Ce sont ces modifications qui créent, étape par étape, les modèles de séquences d’ADN qui sont typiquement actives et inactives dans chaque genre de cellule. En outre, contrairement à la séquence fixe de « lettres » (bases) dans notre ADN, les marques épigénétiques peuvent également changer tout au long de notre vie en réaction à notre environnement ou à notre mode de vie.
Par exemple, le tabagisme modifie la composition épigénétique des cellules pulmonaires, ce qui peut éventuellement mener à l’apparition d’un cancer.
D’autres stimuli externes comme le stress, la maladie ou l’alimentation sont également « entreposés » dans la mémoire épigénétique des cellules.
Percer le mystère
L’équipe allemande a eu recours à des mouches à fruits pour explorer comment les modifications épigénétiques sont transmises d’une mère à un embryon.
Elle s’est concentrée sur une modification joliment appelée H3K27me3, qui se trouve aussi chez les humains. Cette modification altère la chromatine, l’emballage de l’ADN dans le noyau cellulaire, et est principalement associée à la répression de l’expression des gènes.
Les chercheurs ont constaté que les modifications de H3K27me3 dans les ovules de la mère mouche étaient toujours présentes dans l’embryon après la fécondation, bien que d’autres marques épigénétiques aient disparu.
Ils ont ensuite voulu savoir quel était le rôle de H3K27me3 dans l’embryon.
Pour y arriver, les chercheurs l’ont empêché de fonctionner normalement, au moyen d’outils génétiques spécifiques.

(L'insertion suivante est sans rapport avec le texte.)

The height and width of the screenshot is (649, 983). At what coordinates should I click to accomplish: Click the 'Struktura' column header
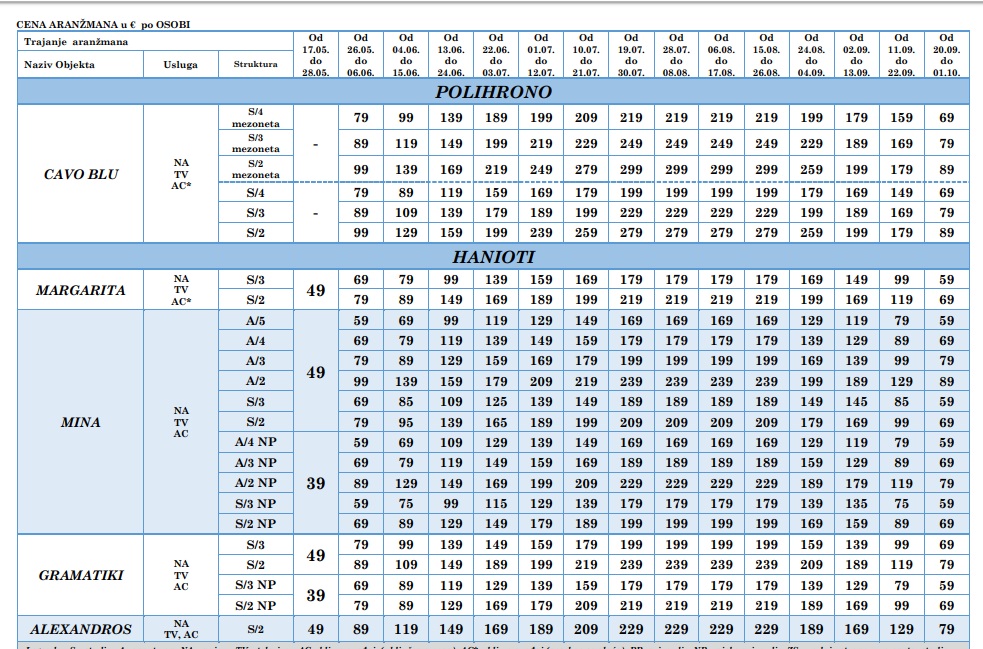pos(256,65)
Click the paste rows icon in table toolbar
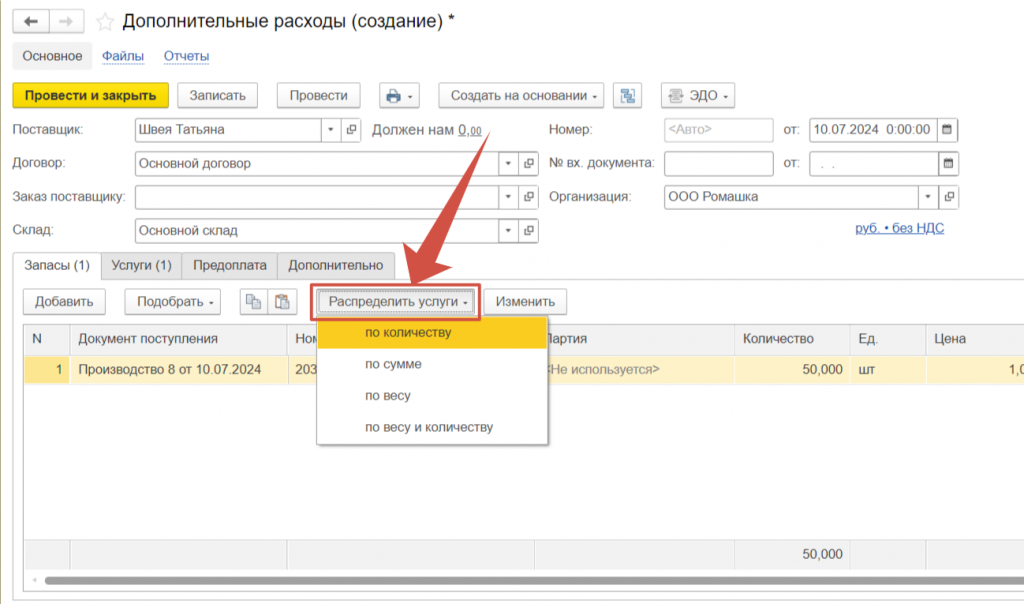 click(x=283, y=301)
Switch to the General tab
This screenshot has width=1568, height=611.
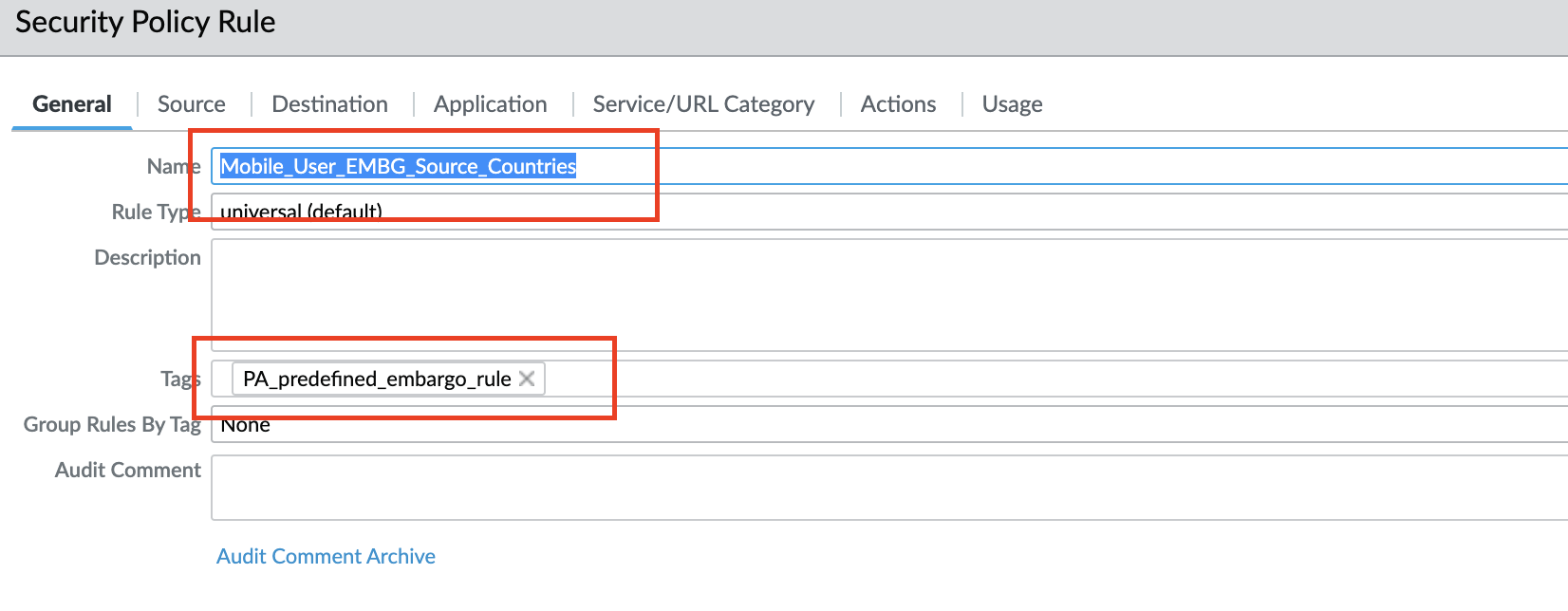coord(72,104)
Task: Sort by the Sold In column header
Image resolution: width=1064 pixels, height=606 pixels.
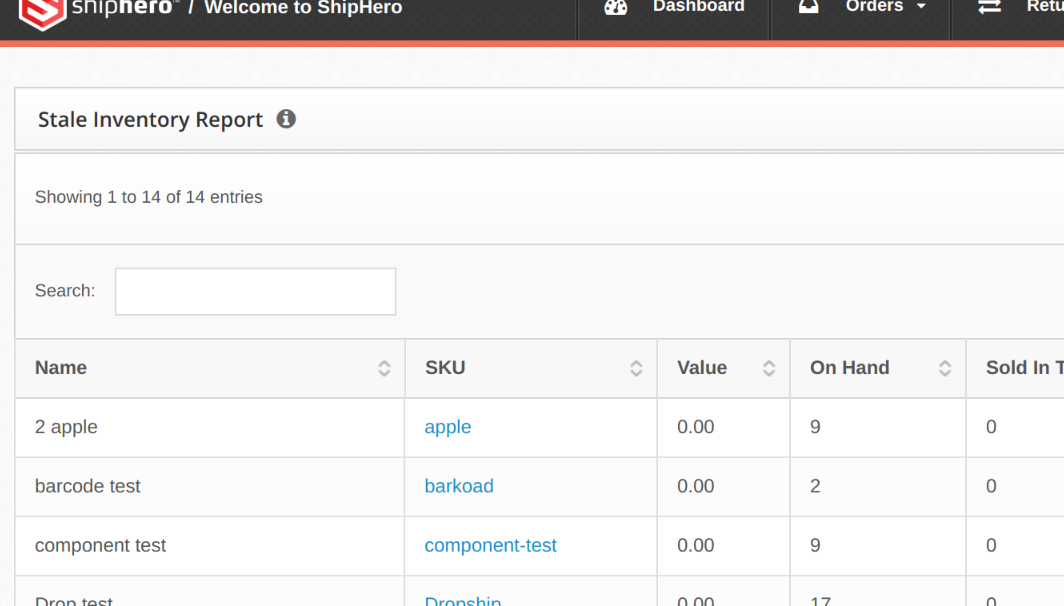Action: tap(1023, 368)
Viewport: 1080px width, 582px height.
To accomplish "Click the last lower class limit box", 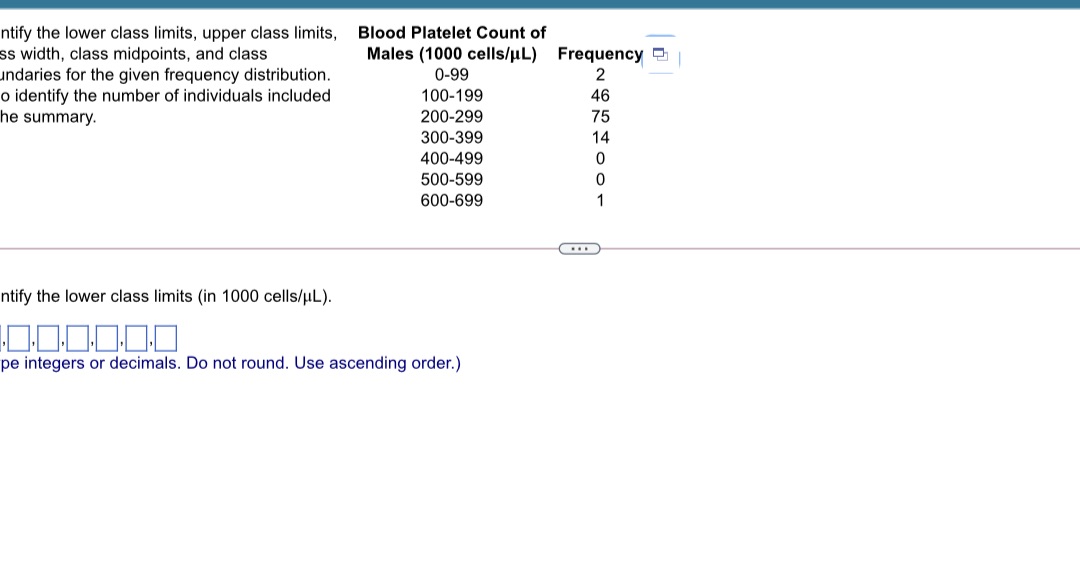I will click(166, 338).
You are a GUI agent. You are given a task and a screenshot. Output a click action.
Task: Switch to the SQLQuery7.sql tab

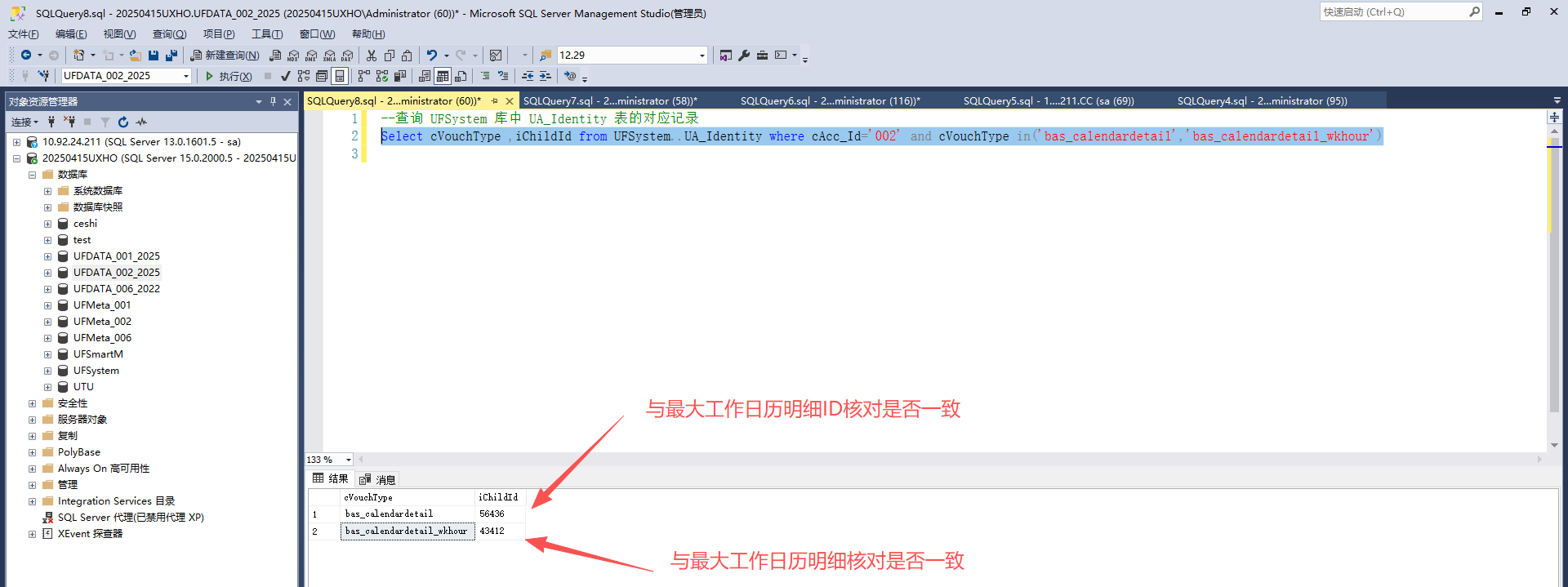tap(609, 101)
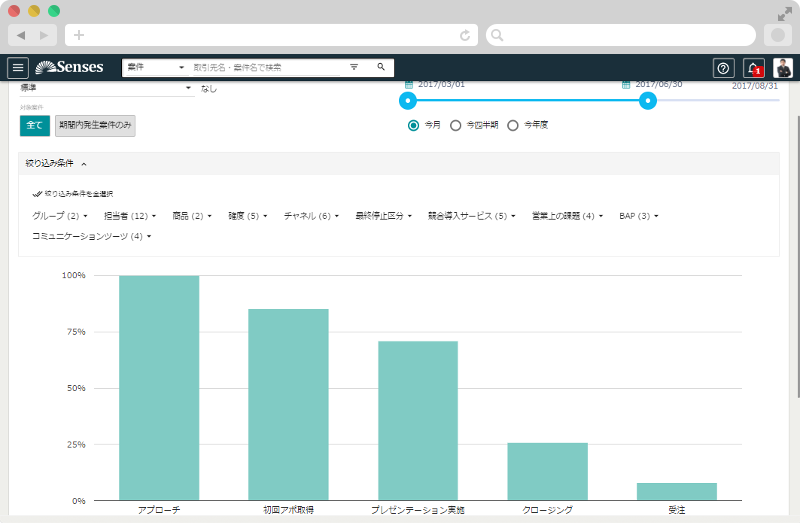Screen dimensions: 800x523
Task: Select the 今月 radio button
Action: (x=414, y=126)
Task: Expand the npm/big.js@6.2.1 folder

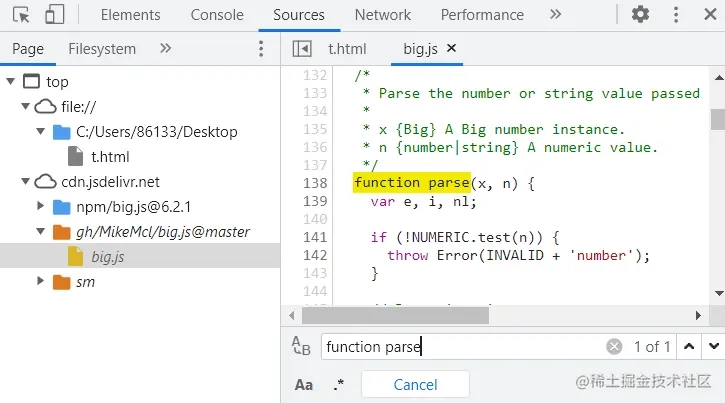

Résultat : les embryons desquels H3K27me3 avait été retiré n’ont pas terminé leur développement.
Il s’est avéré que, dans la reproduction, l’information épigénétique n’est pas seulement héritée d’une génération à l’autre, mais qu’elle est aussi importante pour le développement de l’embryon lui-même.
L’observation des embryons modifiés a permis de constater que plusieurs gènes associés au développement, dont l’expression est normalement supprimée durant l’embryogenèse, s’étaient finalement exprimés dans les embryons sans H3K27me3.
Nous pensons que l’activation de ces gènes trop tôt pendant le développement a perturbé l’embryogenèse et a finalement causé la mort de l’embryon. Il semble que l’information épigénétique héritée est nécessaire pour traiter et transcrire correctement le code génétique de l’embryon.
Une théorie qui évolue
Ces travaux montrent clairement les conséquences biologiques de l’information épigénétique héréditaire. Selon les auteurs de ces travaux publiés dans la revue Science, ils fournissent la preuve que les modifications épigénétiques chez les mouches peuvent être transmises d’une génération à une autre. De plus, cette recherche révèle que les marques épigénétiques transmises par la mère contrôlent l’activation des gènes pendant le processus complexe de l’embryogenèse.
« Nous héritons bien plus que des gènes de nos parents », explique le Pr Iovino.
Il semble que nous héritons également d’un système de régulation des gènes aussi bien adapté qu’important, qui peut être influencé par notre environnement et notre mode de vie individuel.
Ces nouvelles données fournissent donc de nouveaux éléments d’observation selon lesquels, au moins dans certains cas, des adaptations environnementales peuvent être passées à notre progéniture.
En outre, étant donné que la perturbation des mécanismes épigénétiques peut causer des maladies telles que le cancer, le diabète et les troubles auto-immuns, ces nouveaux résultats pourraient avoir des implications importantes sur la santé humaine.